Dr. Anton Schelkopf (aka Dr. Toni Schelkopf, Toni Schelkopf or Schelkopf Toni) (28 April 1914 in Munich - 19 May 1975 in Starnberg) was a German Psychologist doctor who also was among other works a Film Producer in the late 1940s and 1950s.

==Filmography as a producer==
- Rot ist die Liebe (1957) (as Dr. Toni Schelkopf)
- Lola Montès (1955) (uncredited)
- Hungarian Rhapsody (1954) (as Toni Schelkopf)
- School for Marriage (1954)

==Filmography as an assistant director==
- Love on Ice (1950)
- Verspieltes Leben (1949)

==Filmography as a unit manager==
- Vater, unser bestes Stück (1957) (as Schelkopf Toni)

==Filmography as a director==
- School for Marriage (1954)
- Der Traum des Mr. Borton (1960, TV film)

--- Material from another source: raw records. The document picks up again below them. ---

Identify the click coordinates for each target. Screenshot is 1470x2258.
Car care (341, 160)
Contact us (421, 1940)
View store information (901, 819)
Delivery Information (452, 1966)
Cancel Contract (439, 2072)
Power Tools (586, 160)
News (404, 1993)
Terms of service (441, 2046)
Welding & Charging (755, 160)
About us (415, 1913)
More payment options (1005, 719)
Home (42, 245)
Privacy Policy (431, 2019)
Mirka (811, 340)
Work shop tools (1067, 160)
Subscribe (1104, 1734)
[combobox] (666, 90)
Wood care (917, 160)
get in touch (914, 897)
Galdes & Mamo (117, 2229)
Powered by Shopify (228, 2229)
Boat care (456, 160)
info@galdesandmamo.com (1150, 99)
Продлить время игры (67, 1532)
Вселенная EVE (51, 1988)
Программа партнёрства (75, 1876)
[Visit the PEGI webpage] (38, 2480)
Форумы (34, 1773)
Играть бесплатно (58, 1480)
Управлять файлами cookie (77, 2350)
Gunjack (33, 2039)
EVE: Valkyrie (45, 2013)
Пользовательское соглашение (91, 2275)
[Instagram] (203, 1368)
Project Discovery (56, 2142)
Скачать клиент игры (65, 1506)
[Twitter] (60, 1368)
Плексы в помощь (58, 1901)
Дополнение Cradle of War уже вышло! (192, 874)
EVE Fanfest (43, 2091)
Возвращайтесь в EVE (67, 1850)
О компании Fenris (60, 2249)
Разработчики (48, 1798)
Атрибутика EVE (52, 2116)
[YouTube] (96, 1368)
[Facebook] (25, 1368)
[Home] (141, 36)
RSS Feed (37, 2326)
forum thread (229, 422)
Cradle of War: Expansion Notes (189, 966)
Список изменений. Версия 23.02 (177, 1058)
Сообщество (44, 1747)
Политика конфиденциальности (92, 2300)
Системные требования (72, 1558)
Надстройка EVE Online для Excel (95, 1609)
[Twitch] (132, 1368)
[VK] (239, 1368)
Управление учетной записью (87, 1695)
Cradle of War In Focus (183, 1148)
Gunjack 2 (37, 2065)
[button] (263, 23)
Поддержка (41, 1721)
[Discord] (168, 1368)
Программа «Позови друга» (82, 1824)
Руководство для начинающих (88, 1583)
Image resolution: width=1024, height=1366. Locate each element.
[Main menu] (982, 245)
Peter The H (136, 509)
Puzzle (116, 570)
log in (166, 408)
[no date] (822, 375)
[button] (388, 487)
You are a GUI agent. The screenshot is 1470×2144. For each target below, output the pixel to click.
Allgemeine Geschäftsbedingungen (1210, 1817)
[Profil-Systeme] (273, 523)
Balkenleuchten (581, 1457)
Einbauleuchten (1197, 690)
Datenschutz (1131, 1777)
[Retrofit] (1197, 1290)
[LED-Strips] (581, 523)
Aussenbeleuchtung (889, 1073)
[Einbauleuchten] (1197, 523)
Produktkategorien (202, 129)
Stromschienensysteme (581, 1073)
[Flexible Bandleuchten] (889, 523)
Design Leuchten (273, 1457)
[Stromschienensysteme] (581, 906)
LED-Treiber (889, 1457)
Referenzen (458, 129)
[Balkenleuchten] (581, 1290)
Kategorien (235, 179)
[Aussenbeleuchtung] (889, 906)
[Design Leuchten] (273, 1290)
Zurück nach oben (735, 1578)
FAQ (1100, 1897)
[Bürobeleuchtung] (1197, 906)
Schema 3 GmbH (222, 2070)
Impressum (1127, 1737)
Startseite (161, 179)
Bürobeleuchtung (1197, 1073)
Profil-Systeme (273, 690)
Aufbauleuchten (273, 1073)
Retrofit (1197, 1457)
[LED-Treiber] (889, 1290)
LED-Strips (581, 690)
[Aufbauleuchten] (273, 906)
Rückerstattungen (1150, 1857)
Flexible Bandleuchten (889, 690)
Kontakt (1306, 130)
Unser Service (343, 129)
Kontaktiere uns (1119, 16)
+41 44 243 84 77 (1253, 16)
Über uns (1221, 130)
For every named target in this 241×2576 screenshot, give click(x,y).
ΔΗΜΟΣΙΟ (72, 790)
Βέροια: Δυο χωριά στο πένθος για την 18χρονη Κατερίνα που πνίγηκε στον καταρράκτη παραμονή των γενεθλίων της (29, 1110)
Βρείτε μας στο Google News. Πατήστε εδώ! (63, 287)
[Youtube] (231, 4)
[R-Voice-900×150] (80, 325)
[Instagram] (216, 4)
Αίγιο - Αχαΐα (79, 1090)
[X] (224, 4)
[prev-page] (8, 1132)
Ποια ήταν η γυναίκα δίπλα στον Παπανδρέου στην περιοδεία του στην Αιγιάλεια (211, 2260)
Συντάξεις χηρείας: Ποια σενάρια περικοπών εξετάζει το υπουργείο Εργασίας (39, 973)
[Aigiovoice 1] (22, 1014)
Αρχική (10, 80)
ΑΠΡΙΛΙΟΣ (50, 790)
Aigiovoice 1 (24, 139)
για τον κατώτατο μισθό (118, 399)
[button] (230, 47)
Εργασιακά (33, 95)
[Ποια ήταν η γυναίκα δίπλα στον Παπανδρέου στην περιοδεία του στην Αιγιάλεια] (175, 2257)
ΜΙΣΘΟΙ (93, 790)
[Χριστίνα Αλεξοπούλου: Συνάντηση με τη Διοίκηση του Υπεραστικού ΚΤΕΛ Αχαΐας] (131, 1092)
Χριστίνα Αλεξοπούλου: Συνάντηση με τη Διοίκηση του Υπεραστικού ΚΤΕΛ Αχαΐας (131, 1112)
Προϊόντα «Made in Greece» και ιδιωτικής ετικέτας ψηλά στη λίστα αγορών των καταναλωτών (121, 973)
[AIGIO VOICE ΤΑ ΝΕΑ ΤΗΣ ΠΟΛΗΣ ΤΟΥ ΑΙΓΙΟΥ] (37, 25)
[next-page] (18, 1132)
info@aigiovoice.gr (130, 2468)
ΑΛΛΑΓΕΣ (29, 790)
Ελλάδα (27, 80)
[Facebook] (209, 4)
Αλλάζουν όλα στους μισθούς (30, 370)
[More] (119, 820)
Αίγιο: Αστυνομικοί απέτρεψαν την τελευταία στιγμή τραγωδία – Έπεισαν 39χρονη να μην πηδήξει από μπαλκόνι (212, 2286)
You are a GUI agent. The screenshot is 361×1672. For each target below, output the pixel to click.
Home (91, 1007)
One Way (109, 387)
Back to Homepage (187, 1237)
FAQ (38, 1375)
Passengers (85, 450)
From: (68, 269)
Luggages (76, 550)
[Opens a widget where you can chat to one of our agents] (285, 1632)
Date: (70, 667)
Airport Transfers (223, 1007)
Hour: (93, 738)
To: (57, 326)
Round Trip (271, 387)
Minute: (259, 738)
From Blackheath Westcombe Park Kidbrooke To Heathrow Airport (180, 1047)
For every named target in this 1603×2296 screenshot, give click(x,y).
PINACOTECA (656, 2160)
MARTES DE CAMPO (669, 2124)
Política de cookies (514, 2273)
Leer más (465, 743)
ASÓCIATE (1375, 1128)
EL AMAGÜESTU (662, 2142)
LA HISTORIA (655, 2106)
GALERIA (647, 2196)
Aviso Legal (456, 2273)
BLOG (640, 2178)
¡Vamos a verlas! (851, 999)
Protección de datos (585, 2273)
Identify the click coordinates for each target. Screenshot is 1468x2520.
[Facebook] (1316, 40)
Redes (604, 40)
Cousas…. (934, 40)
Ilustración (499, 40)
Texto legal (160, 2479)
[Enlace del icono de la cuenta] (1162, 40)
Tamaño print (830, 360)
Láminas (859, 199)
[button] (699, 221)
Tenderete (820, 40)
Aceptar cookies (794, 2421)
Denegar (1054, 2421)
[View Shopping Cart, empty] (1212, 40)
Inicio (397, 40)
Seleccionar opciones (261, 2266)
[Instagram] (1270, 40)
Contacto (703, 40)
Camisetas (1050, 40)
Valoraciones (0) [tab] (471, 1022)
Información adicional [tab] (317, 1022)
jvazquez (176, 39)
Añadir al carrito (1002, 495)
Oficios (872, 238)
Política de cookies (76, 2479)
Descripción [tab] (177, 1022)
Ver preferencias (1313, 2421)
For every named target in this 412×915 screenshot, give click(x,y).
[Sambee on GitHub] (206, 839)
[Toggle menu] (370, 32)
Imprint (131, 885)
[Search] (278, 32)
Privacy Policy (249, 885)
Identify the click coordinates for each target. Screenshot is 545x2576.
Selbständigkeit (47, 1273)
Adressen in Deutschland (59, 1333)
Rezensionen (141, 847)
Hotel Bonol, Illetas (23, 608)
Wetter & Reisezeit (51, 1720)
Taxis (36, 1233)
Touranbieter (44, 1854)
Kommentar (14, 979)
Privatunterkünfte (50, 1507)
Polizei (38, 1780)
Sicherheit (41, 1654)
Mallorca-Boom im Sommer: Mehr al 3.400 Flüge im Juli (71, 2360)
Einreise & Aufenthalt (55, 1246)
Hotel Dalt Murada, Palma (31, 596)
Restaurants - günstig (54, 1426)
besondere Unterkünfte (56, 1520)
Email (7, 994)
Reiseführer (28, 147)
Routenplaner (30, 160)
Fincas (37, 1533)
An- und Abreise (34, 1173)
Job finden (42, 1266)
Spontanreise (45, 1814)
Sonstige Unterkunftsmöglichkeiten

==Filmography as a writer==
- Love on Ice (1950)

==Family==
He married Cornell Borchers (born Cornelia Bruch or Gerlind Borchers), an actress whom he met when she starred in his films School for Marriage (1954) and Rot ist die Liebe (1957), by whom he had at least one daughter, Julia Schelkopf, born in Munich on 15 September 1962, who married at Aufkirchen on 30 May 1987 HSH Friedrich Wilhelm Philipp Georg Heinrich Jakob 7th Fürst von Hanau und zu Horowitz Graf von Schaumburg, born in Munich on 26 June 1959, and by whom she has three children: HSH Tassilo Hubertus Heinrich Antonius Erbprinz von Hanau und zu Horowitz Erbgraf von Schaumburg (born Starnberg, 8 November 1987), HSH Philippa Maria Theresia Prinzessin von Hanau und zu Horowitz Gräfin von Schaumburg (born Starnberg, 15 January 1989) and HSH Thaddäus Carl Heinrich Prinz von Hanau und zu Horowitz Graf von Schaumburg (born Starnberg, 16 June 1995).